§ **About this task**: Work out how many lines in the records contain the word "column", and give that number alone.

Top of Provided data

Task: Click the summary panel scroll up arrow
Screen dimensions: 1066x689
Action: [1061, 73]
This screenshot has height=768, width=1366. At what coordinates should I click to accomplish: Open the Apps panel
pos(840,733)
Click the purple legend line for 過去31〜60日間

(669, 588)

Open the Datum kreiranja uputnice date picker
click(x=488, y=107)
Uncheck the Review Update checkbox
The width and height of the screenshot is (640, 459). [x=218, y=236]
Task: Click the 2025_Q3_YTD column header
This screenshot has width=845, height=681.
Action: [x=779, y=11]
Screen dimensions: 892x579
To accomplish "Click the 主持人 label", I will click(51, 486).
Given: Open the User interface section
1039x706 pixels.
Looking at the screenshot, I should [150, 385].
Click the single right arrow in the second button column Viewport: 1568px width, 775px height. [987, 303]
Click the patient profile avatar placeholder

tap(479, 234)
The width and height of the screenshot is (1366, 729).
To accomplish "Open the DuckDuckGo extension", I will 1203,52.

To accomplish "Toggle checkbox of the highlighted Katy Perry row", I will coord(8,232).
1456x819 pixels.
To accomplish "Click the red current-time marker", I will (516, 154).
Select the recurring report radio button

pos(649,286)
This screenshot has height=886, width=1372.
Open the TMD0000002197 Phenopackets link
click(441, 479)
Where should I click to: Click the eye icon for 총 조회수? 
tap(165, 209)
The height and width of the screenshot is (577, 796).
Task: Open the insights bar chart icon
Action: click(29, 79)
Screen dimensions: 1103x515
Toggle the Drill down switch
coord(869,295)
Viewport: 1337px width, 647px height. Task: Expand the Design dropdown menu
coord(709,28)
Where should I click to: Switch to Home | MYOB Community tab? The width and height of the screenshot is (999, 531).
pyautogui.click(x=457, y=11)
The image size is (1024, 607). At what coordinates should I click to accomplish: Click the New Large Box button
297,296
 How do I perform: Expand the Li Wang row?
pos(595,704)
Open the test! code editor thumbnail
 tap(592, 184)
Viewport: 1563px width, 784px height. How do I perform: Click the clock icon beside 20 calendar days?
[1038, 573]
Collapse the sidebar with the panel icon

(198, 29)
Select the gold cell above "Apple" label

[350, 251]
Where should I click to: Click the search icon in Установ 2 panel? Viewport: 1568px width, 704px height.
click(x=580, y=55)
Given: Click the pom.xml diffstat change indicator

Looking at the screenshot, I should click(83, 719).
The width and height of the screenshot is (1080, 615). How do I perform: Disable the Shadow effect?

Bottom of Provided data

§ **Result of this task**: 2